Friday, March 26, 2010

So I'm Thinking About Growing a Beard

But I'm having trouble figuring out where to draw the line. You know, on my face. I'm referring to the parts I should shave and the parts I should leave disheveled. I guess I could go hobo and not shave anything, until my chest hair connects with my facial hair, which connects under my ear to the hair on the back of my head, which then connects with my back hair (I'm going to get that lasered, I swear). Then I could go around making Chewbacca noises and none of my friends would find it all that strange. Mostly because I wouldn't have any friends left if I went around lookin' like a great big furball.
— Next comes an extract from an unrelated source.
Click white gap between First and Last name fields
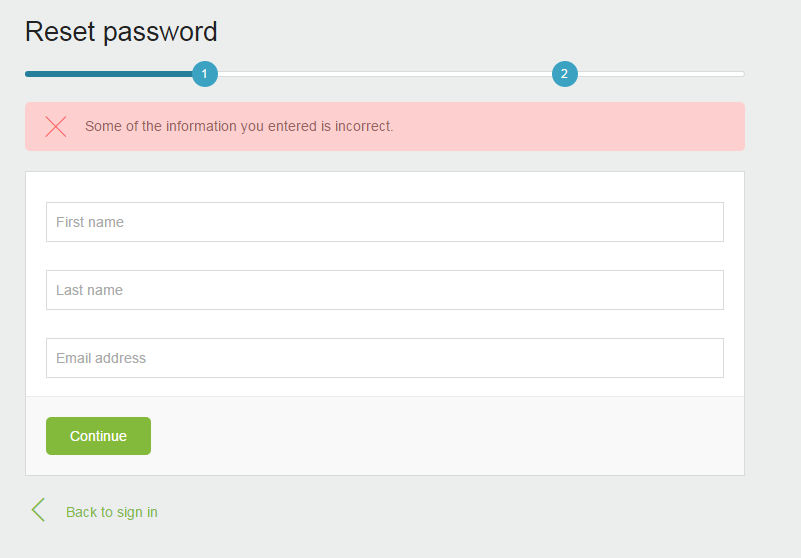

But seriously, I can't work this out. Should I cut it off right at the jawline? Should I let it creep down my neck a little? I guess it will depend on what kind of coverage I end up with. That's kind of my motivation for this little experiment. I haven't ever really just let it grow, so I have no clear picture of what my facial hair looks like. I mean, I have a picture from the fuzz patch at 18 that we all tried until our parents made us shave that looked more like the grass on a hillbilly's yard than facial hair, but that's it.
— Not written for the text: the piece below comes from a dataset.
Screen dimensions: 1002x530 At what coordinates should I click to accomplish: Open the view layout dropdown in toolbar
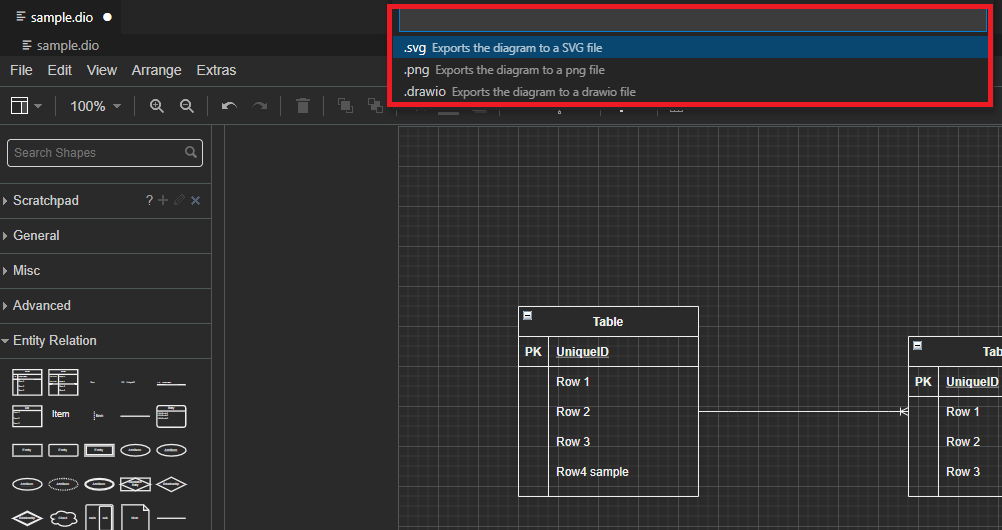25,106
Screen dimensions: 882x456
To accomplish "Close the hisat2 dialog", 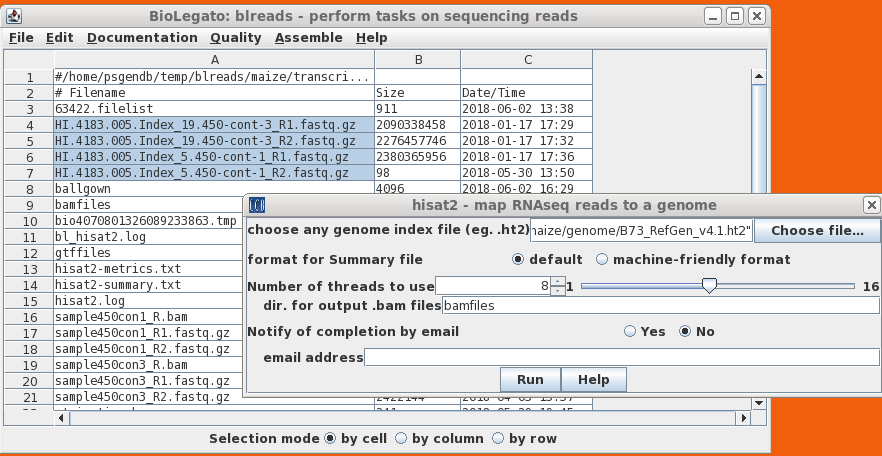I will pos(871,205).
I've done the goat a couple of times. It's not easy for me to leave that sentence there, but I won't let those of you with dirty minds dictate how I run this blog. I'm a fan of the goatee, but it's almost more maintenance than just shaving, what with getting the edges right and even, and then trimming the hair you leave so you don't look like Hairy McNo-lips. Right now I have it just under my jawline, kind of in between the edge and my neck. Okay, to be honest I have it just under the jawline on one side and at the jawline on the other. I'm telling ya, it's hard to get even. I have a feeling that this experiment won't last long, since I don't see signs of a thick crop. Maybe I should just park a couple dozen cars on my face and call it good.